Thousands of tech professionals gathered at San Francisco’s Moscone Center this week for the HumanX AI conference, and one name kept coming up in conversations: Claude. According to TechCrunch AI, Anthropic’s chatbot dominated discussions across panels and vendor booths, while ChatGPT was conspicuously absent from the buzz.

That shift in sentiment tells a bigger story about where the AI industry stands right now.

The vibe has changed

One vendor told TechCrunch AI directly that his team had moved to Claude, saying OpenAI had “fell off.” That’s strong language for a company that just closed a $122 billion funding round and is prepping an IPO. But the sentiment tracks with a broader pattern.

OpenAI has spent recent months:

  • Killing side projects like Sora (AI video) and a planned “sexy” ChatGPT variant
  • Dealing with fallout from a critical New Yorker profile of Sam Altman
  • Drawing backlash over its Trump administration ties
  • Announcing ads inside ChatGPT

Each move on its own is manageable. Stacked together, they create a perception problem: OpenAI looks reactive instead of strategic. It looks like a company responding to events rather than shaping them.

The numbers tell a different story

Here’s what makes this interesting. Despite the narrative shift, OpenAI and Anthropic are running neck and neck on revenue. The Wall Street Journal recently called both companies “the fastest-growing businesses in the history of tech.” Some data suggests Anthropic is catching up specifically among business users, but neither company is running away with it.

So the real story isn’t that OpenAI is failing. It’s that OpenAI is no longer the undisputed leader. And in most industries, that’s just called competition.

OpenAI’s counter-move

OpenAI isn’t sitting still. This week it launched a new $100 ChatGPT subscription tier with expanded access to Codex, its coding tool. The target is obvious: Claude Code users. OpenAI CTO of B2B applications Srinivas Narayanan acknowledged the pace of change during a HumanX panel with Bloomberg’s Rachel Metz.

We knew AI was going to impact software engineering, people have been using assistive coding over the last year, but even in just the last few months, the entire field has changed.

He’s right. Agentic coding has moved from demo to deployment faster than most predicted.

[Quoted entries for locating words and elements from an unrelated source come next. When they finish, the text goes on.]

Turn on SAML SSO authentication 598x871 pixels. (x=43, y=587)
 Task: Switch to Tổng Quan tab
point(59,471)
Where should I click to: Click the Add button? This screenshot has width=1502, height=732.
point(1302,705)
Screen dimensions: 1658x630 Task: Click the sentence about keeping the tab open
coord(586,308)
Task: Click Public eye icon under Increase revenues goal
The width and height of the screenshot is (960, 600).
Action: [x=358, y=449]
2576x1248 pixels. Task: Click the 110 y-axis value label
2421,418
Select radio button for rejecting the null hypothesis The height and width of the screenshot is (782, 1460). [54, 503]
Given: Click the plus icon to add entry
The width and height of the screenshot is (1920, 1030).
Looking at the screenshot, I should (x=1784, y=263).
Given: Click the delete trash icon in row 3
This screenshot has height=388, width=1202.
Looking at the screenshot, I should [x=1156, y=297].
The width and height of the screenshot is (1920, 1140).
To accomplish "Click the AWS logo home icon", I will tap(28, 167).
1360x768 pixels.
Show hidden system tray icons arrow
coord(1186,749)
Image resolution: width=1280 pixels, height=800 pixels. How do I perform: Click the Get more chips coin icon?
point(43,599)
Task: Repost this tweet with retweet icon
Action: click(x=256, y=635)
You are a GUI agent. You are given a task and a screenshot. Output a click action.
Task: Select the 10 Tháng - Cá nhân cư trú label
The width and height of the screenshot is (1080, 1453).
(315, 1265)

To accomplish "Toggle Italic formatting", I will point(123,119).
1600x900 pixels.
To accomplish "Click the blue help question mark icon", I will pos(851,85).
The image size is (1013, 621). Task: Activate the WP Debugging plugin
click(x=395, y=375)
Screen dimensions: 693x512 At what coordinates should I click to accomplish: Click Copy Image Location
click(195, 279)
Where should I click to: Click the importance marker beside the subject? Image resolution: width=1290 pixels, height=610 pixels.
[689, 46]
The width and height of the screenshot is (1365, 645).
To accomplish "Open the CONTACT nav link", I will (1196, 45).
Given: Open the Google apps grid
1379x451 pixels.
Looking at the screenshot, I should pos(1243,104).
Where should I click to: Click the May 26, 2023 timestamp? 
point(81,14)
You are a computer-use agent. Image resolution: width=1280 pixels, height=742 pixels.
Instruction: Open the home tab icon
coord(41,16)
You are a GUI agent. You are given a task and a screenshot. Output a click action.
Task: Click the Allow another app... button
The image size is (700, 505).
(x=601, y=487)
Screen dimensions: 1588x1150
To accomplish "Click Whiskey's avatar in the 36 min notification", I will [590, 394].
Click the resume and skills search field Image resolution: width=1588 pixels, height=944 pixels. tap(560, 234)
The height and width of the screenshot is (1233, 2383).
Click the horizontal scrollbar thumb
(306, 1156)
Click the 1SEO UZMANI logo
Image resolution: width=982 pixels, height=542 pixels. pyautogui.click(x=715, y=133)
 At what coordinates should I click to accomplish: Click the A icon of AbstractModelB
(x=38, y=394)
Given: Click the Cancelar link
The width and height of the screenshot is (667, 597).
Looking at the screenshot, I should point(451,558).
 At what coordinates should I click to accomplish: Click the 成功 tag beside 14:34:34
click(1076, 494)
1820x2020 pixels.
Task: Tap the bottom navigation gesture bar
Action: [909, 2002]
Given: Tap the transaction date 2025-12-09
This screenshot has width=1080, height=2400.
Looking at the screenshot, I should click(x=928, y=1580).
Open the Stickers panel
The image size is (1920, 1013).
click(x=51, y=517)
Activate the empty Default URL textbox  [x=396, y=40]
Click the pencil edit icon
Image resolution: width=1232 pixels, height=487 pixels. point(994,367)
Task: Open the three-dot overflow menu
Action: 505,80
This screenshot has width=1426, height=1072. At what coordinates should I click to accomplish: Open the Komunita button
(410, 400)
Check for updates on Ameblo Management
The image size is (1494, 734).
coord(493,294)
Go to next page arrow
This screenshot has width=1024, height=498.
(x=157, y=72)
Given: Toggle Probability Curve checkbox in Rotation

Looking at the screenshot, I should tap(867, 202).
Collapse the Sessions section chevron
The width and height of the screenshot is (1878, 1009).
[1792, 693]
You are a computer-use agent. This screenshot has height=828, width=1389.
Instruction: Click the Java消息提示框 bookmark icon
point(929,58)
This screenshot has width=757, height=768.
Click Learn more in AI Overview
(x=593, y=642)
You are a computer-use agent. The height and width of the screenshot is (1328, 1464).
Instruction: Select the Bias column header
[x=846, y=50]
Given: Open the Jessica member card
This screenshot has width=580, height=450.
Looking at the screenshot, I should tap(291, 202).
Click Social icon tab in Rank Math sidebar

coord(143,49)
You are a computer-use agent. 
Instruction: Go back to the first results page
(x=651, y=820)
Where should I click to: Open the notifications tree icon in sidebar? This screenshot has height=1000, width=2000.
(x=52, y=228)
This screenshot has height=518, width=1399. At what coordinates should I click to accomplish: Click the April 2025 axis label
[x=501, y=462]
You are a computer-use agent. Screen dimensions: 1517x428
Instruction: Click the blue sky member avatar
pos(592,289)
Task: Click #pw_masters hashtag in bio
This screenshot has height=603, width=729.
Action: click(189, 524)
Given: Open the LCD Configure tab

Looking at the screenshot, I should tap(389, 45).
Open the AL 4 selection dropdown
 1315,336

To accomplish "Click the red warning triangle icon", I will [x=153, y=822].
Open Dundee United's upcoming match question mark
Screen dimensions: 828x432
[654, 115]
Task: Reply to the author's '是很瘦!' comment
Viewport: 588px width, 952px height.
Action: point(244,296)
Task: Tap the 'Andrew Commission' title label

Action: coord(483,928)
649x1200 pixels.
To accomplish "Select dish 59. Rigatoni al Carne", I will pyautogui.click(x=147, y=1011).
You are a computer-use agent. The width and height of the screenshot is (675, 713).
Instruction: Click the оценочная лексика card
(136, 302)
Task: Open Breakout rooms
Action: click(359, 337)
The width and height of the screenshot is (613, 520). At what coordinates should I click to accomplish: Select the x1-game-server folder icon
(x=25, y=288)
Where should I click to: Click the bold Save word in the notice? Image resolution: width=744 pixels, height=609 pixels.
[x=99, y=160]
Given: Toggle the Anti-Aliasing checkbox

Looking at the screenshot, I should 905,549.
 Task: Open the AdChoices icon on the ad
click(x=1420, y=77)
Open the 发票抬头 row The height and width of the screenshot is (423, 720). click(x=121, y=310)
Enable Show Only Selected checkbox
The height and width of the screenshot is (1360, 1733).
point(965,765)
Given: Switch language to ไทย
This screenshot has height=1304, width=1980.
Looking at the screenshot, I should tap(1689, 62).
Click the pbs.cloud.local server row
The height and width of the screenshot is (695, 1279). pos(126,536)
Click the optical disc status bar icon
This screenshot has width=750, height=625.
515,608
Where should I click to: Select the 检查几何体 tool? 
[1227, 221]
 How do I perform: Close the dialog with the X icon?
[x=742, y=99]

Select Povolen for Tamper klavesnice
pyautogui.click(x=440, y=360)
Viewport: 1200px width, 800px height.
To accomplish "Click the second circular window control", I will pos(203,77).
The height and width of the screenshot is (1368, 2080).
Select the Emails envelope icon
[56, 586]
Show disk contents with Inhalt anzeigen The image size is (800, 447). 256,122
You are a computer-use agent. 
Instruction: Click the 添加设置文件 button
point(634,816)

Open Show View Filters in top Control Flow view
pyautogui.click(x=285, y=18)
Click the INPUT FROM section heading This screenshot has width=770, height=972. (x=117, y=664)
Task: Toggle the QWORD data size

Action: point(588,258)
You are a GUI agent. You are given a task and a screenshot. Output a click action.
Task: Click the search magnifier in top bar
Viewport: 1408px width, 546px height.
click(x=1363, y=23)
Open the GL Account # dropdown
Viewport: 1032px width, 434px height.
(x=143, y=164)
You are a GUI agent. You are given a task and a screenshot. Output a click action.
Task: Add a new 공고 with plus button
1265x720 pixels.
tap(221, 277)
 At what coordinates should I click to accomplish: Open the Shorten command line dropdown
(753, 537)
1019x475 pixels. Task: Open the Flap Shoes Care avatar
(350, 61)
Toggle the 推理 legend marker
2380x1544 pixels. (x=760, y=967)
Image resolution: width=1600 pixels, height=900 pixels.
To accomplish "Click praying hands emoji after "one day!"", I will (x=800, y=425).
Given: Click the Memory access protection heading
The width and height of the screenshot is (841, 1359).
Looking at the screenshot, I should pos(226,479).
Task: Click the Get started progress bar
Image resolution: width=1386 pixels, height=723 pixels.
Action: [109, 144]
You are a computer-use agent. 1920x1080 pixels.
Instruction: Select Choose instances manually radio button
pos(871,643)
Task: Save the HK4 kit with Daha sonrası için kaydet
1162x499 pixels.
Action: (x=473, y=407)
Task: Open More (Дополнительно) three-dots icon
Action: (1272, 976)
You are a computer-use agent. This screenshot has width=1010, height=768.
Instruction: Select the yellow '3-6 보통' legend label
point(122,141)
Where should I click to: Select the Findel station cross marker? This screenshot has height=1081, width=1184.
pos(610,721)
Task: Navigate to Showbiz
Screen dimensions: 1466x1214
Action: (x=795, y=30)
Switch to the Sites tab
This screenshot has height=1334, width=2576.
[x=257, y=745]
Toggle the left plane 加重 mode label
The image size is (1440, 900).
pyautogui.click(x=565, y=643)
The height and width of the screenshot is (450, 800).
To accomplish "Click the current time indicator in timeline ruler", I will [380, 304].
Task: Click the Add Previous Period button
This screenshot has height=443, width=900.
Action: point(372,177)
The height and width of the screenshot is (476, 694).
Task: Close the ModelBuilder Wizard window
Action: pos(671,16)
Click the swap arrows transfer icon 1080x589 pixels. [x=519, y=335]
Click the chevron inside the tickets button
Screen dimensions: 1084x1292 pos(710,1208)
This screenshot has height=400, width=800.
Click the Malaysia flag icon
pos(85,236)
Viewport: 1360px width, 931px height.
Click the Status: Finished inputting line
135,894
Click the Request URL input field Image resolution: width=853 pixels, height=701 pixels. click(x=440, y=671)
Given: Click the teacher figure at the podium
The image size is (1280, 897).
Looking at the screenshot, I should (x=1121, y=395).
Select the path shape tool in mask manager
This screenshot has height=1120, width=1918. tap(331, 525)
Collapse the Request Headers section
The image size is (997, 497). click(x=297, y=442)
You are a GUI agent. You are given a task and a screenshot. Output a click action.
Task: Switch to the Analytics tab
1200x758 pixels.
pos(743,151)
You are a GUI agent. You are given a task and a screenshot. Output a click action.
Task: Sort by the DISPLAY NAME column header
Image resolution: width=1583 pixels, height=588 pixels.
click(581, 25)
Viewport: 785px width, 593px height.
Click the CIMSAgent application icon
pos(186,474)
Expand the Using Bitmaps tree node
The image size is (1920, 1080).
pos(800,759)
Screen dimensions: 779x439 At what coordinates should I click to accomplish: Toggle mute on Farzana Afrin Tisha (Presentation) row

Why this matters for practitioners

Sierra CEO Bret Taylor (also OpenAI’s board chairman) defended Altman at the conference, calling him “a remarkable leader of AI.” But boardroom loyalty doesn’t change market dynamics. What matters is what’s happening on the ground:

  • Enterprise buyers are evaluating alternatives. Claude’s growing mindshare among business users means procurement decisions are no longer defaulting to OpenAI.
  • Coding tools are the new battleground. Both companies are pouring resources into agentic coding. If you’re building developer workflows, test both stacks.
  • Perception shapes adoption. Right or wrong, the “OpenAI fell off” narrative gives Anthropic a tailwind in sales conversations.

What comes next

The AI industry is entering its “mature competition” phase faster than anyone expected. Two years ago, OpenAI had no real rival. Now it’s fighting for mindshare at conferences where its own board chairman has to defend its CEO.

For AI practitioners and businesses, the takeaway is simple: don’t lock into a single provider. The competitive pressure between Anthropic and OpenAI is producing better tools, lower prices, and faster innovation. That’s good for everyone building on top of these platforms.